Neustadt / Weinstraße ( ddp ). Grundsätzlich sind die Kosten für eine Privatschule steuerlich absetzbar – wenn auch in einem engen Rahmen. So dürfen Schulgeldzahlungen nur zu 30 Prozent abgesetzt werden, wobei der Abzug auf 5000 Euro pro Jahr und Kind begrenzt ist. Für den Besuch einer privaten Logopädieschule gilt Absetzbarkeit aber nicht, entschied das Finanzgericht Rheinland-Pfalz ( AZ : 1 K 2338 / 08 ).

Laut Gericht ist eine private Logopädieschule nicht automatisch einer Privatschule gleichzusetzen.
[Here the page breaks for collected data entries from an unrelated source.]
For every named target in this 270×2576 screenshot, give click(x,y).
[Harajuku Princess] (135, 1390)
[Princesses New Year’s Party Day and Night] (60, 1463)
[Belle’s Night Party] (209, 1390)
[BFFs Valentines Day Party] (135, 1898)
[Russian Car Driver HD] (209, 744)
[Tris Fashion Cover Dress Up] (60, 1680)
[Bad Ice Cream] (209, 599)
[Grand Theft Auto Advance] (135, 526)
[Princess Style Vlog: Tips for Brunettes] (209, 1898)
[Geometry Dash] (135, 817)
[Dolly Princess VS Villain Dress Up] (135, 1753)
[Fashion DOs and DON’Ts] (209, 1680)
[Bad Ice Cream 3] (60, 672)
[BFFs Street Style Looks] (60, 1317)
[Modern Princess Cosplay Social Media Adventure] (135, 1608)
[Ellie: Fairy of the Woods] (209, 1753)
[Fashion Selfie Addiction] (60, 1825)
Denn ein Sonderausgabenabzug der privaten Schulkosten setzt voraus, dass es sich bei der Schule um eine staatlich genehmigte oder nach Landesrecht erlaubte Ersatzschule sowie einer nach Landesrecht anerkannten allgemein bildenden Ergänzungsschule handelt. Die Eltern mussten die Kosten von über 8000 Euro alleine tragen.

Eltern sollten deshalb vor der Anmeldung des Nachwuchses auf einer Logopädieschule klären, ob die Schule die Voraussetzungen erfüllt, damit das Schulgeld abgesetzt werden kann.